As he opened up, I stopped scrutinizing him quite so much. He was getting help, and he deserved his privacy. I wish now that I hadn't. I feel as though I might have been able to see what was happening. As it was, I still saw a certain edge to his movements, but I was doing everything in my power to help him. Everybody else only saw his improvement, and they wouldn't even listen to me anymore. His responses expanded into two, then three syllables, until finally he spoke in complete sentences. He never smiled for anyone but me, and I thought that odd—but it warmed me inside, so I didn't comment.

The first time we kissed, I knew I'd found my home. I belonged right there, in his arms. Everything would be okay, as long as we had each other. The first time we made love, I knew that I could never love anyone but him. Later, I would wonder slightly at the frenzy of our actions, the speed of our developing relationship. I would think it odd that we got together so quickly, after so many years. But, I reasoned, maybe it was because of so many years spent watching. I gave myself to him body, mind, and soul, and he gave himself back to me.

We had two months together. I thought he was getting better, as we lay on his bed and shared our thoughts, our fears, and our love. I cradled his head to my bosom, and told him that he was everything I could have ever wanted. He responded in kind.

It was my brother who found us sleeping together. He looked at the two of us as if we our sole purpose in this was to hurt him. Like we were committing the ultimate betrayal. He didn't say anything, but my love saw his eyes. That was the last time we slept together, and the last time the two of us talked privately. I went back to watching him. He was screaming again, but no one listened.

I sometimes wish I hadn't followed him that night. Hadn't seen what I saw. I wish that I had stayed safely in my room—or better yet, gone up to his dorm to look at his bed. But I didn't. I snuck out behind him as he drifted through the halls listlessly. Headed for the Astronomy Tower. I figured he had a new girl, and let myself fall further and further behind. I wasn't sure I wanted to see her, this new girl who had ensnared him. Heart rules Head—if I had kept my emotions in check, I would've seen the screams of pain he sent echoing through the empty castle.

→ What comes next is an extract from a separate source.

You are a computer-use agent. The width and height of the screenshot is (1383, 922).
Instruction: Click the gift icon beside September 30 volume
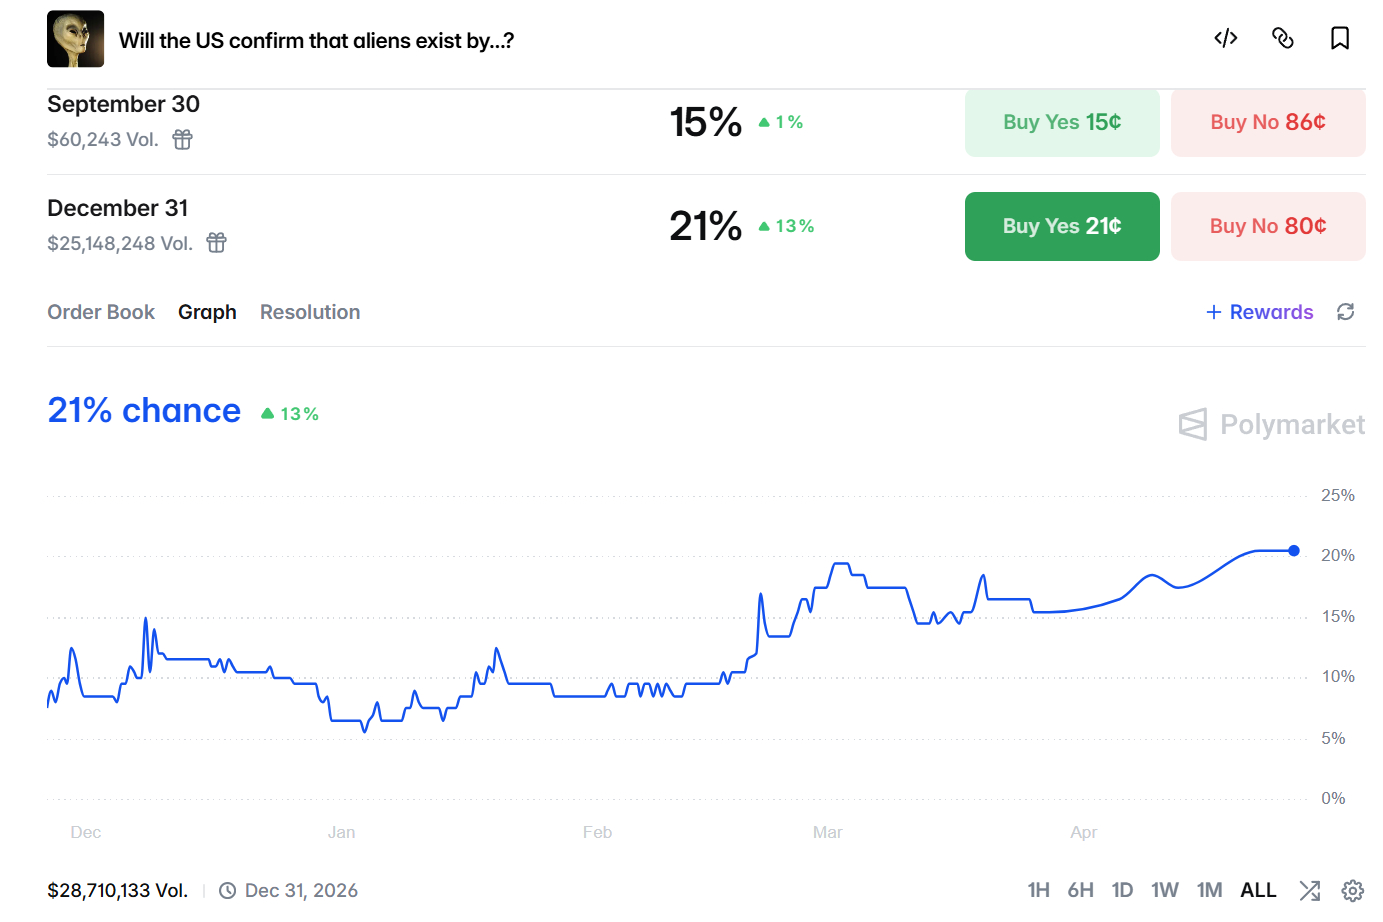point(182,139)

I dawdled outside the Tower before I steeled myself to enter. I wish I hadn't. I wish I'd been more Gryffindor, and summoned the courage to simply barge in there. If I had, maybe I wouldn't be here now.

I look down into the crib of my child and stroke back his beautiful black hair. He blinks at me sleepily, green eyes glowing with life. My little James Harry. Oh my precious baby, I wish I'd been there in time. I wish I'd been able to stop him. I wish I wasn't the one to scream as he tumbled down. I wish I hadn't had to sit there, cradling his broken body, wondering when someone would find us, as I stroked his cold forehead.

I haven't spoken a word since that day. Everyone tried to get me to talk, but I wouldn't. I left school—I couldn't stay where his presence lingered, where I could imagine him sitting with me, laughing. I pick up my son, and I rock him. I cradle his head to my bosom, and see his father's broken smile, and hear the echo of his father's voice.

It's all right now. Everything will be okay. You are everything I ever wanted, and I love you. I'm sorry.